Кириак только рукой махнул и прошептал:
— Ничего не говорю, а… плачу только.
Я понял, что его религиозная мораль попала в столкновение с своего рода «политикою». Он Тертуллиана * «О зрелищах» читал и вывел, что «во славу Христову» нельзя ни в театры ходить, ни танцевать, ни в карты играть, ни многого иного творить, без чего современные нам, наружные христиане уже обходиться не умеют. Он был своего рода новатор и, видя этот обветшавший мир, стыдился его и чаял нового, полного духа и истины.

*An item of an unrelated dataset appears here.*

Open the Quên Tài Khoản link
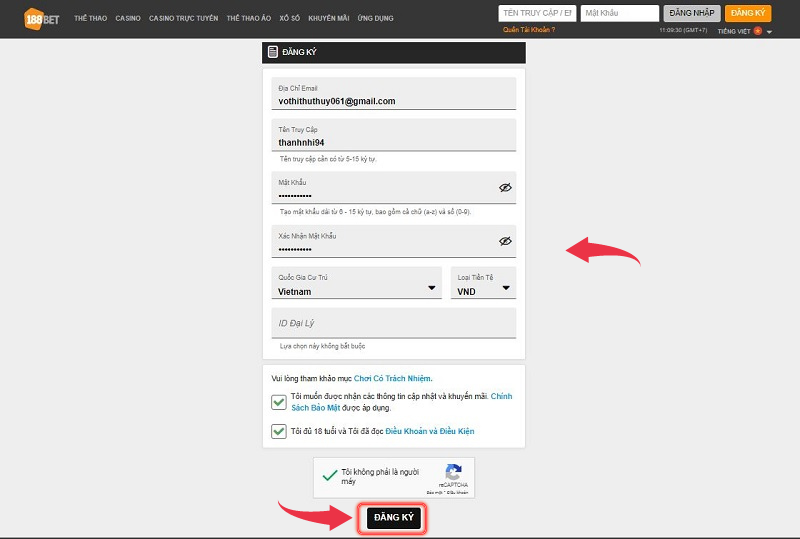Screen dimensions: 800x539 coord(529,30)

Как я ему это намекнул, он мне сейчас и поддакнул.
— Да, — говорит, — да, эти люди плоть, — а что плоть-то показывать? — ее надо закрывать. Пусть хотя не хулится через них имя Христово в языцех * .
— А зачем это к тебе, говорят, будто инородцы и до сих пор приходят?
— Верят мне и приходят.
— То-то; зачем?
— Поспорят когда или поссорятся, и идут: «Разбери, говорят, по-христосикову».
— Ты и разбираешь?
— Да, я обычай их знаю; а ум Христов приложу и скажу, как быть.
— Они и примут?
— Примут: они его справедливость любят. А другой раз больные приходят или бесные, — просят помолиться.
— Как же ты бесных лечишь? отчитываешь, что ли?
— Нет, владыко; так, помолюсь, да успокою.
— Ведь на это их шаманы слывут искусниками.